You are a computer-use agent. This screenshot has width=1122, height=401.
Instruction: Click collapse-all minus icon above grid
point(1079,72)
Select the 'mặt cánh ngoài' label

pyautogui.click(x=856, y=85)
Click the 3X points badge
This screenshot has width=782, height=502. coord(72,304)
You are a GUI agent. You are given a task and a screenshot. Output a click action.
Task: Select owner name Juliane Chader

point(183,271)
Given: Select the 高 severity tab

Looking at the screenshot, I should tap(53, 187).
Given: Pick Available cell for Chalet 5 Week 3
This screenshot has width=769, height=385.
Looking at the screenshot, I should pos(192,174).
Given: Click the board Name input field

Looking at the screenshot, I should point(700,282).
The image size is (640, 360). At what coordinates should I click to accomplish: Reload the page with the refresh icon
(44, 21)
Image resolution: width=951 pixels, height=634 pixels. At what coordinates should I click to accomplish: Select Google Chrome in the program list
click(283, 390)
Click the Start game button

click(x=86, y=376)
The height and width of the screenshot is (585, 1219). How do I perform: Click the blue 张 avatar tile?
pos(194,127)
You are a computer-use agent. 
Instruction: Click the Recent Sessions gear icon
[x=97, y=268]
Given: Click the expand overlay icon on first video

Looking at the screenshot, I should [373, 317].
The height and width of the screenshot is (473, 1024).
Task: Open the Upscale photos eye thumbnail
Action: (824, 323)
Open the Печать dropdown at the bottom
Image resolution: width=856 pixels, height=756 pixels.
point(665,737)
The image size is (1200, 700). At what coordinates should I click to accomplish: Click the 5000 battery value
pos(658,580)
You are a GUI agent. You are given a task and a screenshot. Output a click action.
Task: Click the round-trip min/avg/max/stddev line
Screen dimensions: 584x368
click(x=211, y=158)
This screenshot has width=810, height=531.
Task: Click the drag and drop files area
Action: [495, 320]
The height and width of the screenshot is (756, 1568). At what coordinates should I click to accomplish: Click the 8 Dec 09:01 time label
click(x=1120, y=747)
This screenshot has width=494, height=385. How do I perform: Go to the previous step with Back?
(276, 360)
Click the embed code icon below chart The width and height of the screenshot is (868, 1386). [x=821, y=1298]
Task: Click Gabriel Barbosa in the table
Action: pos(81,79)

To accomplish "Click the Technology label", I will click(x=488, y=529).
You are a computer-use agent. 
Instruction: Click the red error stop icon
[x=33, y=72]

============================================================

From the first line to the last, copy the records without alteration.

You are a computer-use agent. This screenshot has width=1122, height=401.
Instruction: Click collapse-all minus icon above grid
point(1079,72)
Select the 'mặt cánh ngoài' label

pyautogui.click(x=856, y=85)
Click the 3X points badge
This screenshot has width=782, height=502. coord(72,304)
You are a GUI agent. You are given a task and a screenshot. Output a click action.
Task: Select owner name Juliane Chader

point(183,271)
Given: Select the 高 severity tab

Looking at the screenshot, I should tap(53, 187).
Given: Pick Available cell for Chalet 5 Week 3
This screenshot has width=769, height=385.
Looking at the screenshot, I should pos(192,174).
Given: Click the board Name input field

Looking at the screenshot, I should point(700,282).
The image size is (640, 360). At what coordinates should I click to accomplish: Reload the page with the refresh icon
(44, 21)
Image resolution: width=951 pixels, height=634 pixels. At what coordinates should I click to accomplish: Select Google Chrome in the program list
click(283, 390)
Click the Start game button

click(x=86, y=376)
The height and width of the screenshot is (585, 1219). How do I perform: Click the blue 张 avatar tile?
pos(194,127)
You are a computer-use agent. 
Instruction: Click the Recent Sessions gear icon
[x=97, y=268]
Given: Click the expand overlay icon on first video

Looking at the screenshot, I should [373, 317].
The height and width of the screenshot is (473, 1024).
Task: Open the Upscale photos eye thumbnail
Action: (824, 323)
Open the Печать dropdown at the bottom
Image resolution: width=856 pixels, height=756 pixels.
point(665,737)
The image size is (1200, 700). At what coordinates should I click to accomplish: Click the 5000 battery value
pos(658,580)
You are a GUI agent. You are given a task and a screenshot. Output a click action.
Task: Click the round-trip min/avg/max/stddev line
Screen dimensions: 584x368
click(x=211, y=158)
This screenshot has width=810, height=531.
Task: Click the drag and drop files area
Action: [495, 320]
The height and width of the screenshot is (756, 1568). At what coordinates should I click to accomplish: Click the 8 Dec 09:01 time label
click(x=1120, y=747)
This screenshot has width=494, height=385. How do I perform: Go to the previous step with Back?
(276, 360)
Click the embed code icon below chart The width and height of the screenshot is (868, 1386). [x=821, y=1298]
Task: Click Gabriel Barbosa in the table
Action: pos(81,79)

To accomplish "Click the Technology label", I will click(x=488, y=529).
You are a computer-use agent. 
Instruction: Click the red error stop icon
[x=33, y=72]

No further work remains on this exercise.